Being fat, especially being a fat woman, is something of a unique experience. People do not like to hear the word ‘fat’ from the mouth of An Actual Fat Person. Some hate the idea of fat people owning their own bodies, while others assume it’s an act of self-hatred.

One’s own fatness particularly comes to the fore when dating. It took me a good few weeks into using Tinder when I first downloaded it over 3 years ago, to recognise my strange swiping habits.  I would only swipe right for men who were, or at least appeared to be, fatter than I was or equivalently fat. I find all types of men attractive but the fear of rejection from the ones whose bodies didn’t look like mine was overpowering.

Online dating can be a terrifying experience when you are fat. I was diligent in ensuring I had full body shots and that my profile was also linked to my Instagram account just to ensure that I was being truthful and honest.

God forbid I should be accused of being a catfish.

As a fat woman, you are frequently put into situations where you have to use the word fat negatively as part of social convention.
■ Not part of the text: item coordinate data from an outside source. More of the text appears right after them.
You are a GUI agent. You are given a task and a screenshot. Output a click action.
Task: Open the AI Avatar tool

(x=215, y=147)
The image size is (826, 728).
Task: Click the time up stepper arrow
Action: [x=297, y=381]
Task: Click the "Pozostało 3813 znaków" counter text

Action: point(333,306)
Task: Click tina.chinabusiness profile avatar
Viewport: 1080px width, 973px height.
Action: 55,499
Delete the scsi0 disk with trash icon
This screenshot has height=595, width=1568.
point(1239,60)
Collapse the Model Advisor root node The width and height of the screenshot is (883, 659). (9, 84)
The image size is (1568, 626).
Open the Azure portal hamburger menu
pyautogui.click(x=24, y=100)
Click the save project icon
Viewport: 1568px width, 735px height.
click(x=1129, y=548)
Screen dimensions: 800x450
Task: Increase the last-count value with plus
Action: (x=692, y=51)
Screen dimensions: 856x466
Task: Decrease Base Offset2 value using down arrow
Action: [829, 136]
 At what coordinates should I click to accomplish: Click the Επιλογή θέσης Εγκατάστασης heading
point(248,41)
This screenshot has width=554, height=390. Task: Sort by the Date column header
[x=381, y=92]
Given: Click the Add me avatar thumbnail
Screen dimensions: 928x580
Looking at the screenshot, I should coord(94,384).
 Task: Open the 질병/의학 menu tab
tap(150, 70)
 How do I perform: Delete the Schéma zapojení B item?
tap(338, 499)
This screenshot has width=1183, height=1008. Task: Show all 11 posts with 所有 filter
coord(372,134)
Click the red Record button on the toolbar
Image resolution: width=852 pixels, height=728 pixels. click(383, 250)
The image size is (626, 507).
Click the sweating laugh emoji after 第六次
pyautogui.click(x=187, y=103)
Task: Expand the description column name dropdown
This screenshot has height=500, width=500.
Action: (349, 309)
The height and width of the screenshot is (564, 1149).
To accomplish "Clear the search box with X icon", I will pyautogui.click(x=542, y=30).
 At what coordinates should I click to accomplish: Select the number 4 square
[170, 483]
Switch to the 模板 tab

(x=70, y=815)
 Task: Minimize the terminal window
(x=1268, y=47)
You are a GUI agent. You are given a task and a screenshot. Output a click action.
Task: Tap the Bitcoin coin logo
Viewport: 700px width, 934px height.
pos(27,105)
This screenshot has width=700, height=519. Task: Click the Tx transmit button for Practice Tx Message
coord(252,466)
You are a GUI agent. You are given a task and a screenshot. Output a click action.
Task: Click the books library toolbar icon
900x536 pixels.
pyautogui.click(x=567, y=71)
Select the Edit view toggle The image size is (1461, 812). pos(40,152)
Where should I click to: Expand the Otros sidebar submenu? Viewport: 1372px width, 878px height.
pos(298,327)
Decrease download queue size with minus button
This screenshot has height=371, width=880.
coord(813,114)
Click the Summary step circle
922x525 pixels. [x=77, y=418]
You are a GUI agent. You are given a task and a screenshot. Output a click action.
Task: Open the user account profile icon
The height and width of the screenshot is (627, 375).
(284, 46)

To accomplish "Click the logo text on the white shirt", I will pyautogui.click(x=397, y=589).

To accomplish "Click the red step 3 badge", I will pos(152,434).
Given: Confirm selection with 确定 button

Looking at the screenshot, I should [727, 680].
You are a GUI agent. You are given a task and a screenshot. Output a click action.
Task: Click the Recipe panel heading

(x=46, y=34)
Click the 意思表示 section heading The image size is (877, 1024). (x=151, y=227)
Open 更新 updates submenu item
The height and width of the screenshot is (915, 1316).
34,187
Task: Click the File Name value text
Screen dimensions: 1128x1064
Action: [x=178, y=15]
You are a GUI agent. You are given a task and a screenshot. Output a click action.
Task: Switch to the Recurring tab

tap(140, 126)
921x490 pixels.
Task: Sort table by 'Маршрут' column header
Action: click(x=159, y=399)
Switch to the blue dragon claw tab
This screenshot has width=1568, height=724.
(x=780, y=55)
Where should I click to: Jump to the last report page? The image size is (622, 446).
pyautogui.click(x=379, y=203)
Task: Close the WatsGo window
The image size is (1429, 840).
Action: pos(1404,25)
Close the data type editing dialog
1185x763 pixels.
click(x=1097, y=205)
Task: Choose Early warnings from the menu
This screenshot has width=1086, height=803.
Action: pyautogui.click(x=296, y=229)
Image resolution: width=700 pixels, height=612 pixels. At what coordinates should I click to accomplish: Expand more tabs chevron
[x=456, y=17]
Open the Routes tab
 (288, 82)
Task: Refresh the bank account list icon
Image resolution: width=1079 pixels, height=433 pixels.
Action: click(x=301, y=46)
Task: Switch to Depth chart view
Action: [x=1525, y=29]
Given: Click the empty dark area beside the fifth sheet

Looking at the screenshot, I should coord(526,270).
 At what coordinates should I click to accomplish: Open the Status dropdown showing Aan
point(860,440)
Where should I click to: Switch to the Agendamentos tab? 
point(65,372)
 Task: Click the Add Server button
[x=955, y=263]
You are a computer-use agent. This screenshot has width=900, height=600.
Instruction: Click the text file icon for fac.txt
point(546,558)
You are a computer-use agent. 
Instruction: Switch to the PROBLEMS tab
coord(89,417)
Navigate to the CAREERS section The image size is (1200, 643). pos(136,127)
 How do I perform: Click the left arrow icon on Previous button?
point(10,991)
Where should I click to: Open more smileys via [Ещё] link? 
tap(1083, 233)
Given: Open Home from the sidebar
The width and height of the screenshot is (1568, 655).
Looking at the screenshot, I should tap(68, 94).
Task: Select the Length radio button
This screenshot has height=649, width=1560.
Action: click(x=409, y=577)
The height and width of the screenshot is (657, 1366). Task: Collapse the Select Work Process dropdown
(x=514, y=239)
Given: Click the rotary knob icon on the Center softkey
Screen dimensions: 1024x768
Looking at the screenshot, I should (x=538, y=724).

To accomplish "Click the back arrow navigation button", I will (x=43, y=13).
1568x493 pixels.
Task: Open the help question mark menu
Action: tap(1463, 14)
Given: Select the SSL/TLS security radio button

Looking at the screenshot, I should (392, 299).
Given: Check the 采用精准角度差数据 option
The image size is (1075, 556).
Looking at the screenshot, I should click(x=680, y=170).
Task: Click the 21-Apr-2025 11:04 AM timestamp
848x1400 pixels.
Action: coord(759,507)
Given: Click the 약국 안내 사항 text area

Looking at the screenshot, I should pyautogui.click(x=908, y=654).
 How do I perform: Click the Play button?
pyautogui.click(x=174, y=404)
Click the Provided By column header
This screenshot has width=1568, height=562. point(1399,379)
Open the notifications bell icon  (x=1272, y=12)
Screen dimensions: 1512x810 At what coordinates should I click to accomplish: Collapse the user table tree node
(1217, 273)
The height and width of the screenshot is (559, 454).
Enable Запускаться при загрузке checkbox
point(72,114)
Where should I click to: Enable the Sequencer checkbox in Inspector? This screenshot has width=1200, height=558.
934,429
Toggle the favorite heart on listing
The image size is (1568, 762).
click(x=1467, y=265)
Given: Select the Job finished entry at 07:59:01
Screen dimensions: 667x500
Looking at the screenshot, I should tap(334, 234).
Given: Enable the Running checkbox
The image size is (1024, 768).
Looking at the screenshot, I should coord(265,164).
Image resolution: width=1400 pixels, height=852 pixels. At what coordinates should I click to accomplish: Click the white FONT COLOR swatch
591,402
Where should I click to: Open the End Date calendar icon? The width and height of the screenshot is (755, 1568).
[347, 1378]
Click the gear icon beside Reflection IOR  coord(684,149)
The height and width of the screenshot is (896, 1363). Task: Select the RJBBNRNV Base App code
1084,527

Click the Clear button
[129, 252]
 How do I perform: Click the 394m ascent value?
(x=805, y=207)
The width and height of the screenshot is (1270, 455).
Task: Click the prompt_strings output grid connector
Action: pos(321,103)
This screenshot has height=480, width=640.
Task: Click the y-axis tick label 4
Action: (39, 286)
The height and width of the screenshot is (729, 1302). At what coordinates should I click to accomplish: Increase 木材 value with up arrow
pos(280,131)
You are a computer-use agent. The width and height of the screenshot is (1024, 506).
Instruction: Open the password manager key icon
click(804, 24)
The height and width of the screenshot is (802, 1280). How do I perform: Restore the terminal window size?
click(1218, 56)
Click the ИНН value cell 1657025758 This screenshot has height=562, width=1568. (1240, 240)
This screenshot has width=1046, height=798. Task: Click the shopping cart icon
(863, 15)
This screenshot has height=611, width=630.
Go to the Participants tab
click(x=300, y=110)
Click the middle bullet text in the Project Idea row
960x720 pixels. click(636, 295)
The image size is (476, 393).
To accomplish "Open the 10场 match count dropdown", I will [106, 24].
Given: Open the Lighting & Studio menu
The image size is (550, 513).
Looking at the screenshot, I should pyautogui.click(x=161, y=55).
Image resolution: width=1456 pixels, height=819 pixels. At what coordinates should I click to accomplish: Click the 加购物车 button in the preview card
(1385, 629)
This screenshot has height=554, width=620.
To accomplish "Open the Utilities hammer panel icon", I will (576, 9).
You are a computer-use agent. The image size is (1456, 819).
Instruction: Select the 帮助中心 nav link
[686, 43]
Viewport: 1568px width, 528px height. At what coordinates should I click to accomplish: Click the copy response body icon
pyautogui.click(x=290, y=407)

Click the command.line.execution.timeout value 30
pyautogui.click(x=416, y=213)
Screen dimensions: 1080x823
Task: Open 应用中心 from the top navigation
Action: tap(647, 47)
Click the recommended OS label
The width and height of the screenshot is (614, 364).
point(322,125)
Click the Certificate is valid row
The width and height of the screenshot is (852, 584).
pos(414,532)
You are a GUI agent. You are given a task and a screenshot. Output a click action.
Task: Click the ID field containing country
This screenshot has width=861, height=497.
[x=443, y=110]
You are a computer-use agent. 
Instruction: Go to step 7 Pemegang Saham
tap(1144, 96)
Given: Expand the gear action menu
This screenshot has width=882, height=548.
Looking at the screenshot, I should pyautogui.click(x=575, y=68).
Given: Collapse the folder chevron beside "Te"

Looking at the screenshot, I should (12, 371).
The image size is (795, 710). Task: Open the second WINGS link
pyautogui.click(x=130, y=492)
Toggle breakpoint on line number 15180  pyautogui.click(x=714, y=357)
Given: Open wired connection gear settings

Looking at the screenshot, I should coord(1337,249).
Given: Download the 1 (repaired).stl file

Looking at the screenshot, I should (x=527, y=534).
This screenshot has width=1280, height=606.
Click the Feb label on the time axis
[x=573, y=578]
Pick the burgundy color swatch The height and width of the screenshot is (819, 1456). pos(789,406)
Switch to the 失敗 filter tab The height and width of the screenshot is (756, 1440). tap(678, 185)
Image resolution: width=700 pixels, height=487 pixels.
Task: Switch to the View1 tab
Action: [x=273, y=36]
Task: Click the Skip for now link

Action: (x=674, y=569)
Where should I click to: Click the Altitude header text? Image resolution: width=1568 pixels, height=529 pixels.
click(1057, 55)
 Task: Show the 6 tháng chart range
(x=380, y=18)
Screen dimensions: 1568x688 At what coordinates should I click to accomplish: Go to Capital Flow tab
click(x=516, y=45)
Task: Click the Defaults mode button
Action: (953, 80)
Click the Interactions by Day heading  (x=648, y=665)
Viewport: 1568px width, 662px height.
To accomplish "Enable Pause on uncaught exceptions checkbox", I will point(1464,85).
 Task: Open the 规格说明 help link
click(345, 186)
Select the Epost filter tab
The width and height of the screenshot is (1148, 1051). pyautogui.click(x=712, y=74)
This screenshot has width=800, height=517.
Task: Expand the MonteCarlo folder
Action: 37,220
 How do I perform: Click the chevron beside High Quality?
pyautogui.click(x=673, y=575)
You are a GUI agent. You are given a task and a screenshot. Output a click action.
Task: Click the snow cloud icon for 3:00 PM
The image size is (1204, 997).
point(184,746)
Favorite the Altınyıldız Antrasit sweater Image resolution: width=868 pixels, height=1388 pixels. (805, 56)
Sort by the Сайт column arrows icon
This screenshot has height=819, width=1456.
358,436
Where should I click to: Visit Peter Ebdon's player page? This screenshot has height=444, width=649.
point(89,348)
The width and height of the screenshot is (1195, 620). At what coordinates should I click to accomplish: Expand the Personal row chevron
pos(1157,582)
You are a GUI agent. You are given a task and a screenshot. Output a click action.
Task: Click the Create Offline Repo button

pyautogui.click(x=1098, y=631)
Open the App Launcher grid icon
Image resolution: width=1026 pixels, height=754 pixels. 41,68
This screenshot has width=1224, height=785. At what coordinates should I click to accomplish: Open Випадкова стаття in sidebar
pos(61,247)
One of the most degrading things fat women experience is assuring our thin friends that they are not fat when they say that they ‘feel fat’.

Fat is not a feeling. You cannot ‘feel’ fat. You are fat. I am fat. It is a body type. By attempting to placate their anxieties about their body we must disparage our own. We already feel uncomfortable with how our friends see fatness, and this is amplified even further when we think about the people who will see us naked.

The difficultly in navigating the dating world with a fat body extends beyond online dating. When talking with men in bars/clubs, men who are evidently interested in me, I have found myself wondering if what I am wearing is too flattering or if where we are standing is too dark.

I have literally been standing in front of someone with my fat body hoping that they can tell that I am fat, which they obviously can. I reiterate: being a fat woman is a unique experience.

I re-downloaded Tinder last summer after being in a relationship for over two years. As I grow older, I become more in-tune with and accepting of my body. This extended to me swiping right on anyone I found attractive and not just people who I thought wouldn’t find my body unfamiliar territory. I still only said yes to about 1 in 25 men though.

I previously assumed men who were interested in me either romantically, sexually or both, did so in spite of my fatness. My face is alright and I’ve got a pretty good sense of humour so I assumed that these were my draws. My fatness was something to be overlooked, to be tolerated instead of celebrated. Quite unsurprisingly, this is not true. My body is attractive to some people. Why should I even say some people? My body is attractive. What a world.

Once again this was a realisation that seemed to come with gradually ageing and learning. I am 22 and I am still getting to know myself.

It’s sad that fatness is still so ingrained as something unattractive for so many people, but at least it is not for me anymore and the way I see myself. Now, of course everyone has preference, but being so averse to a thick thigh could mean missing out on some pretty hot lays.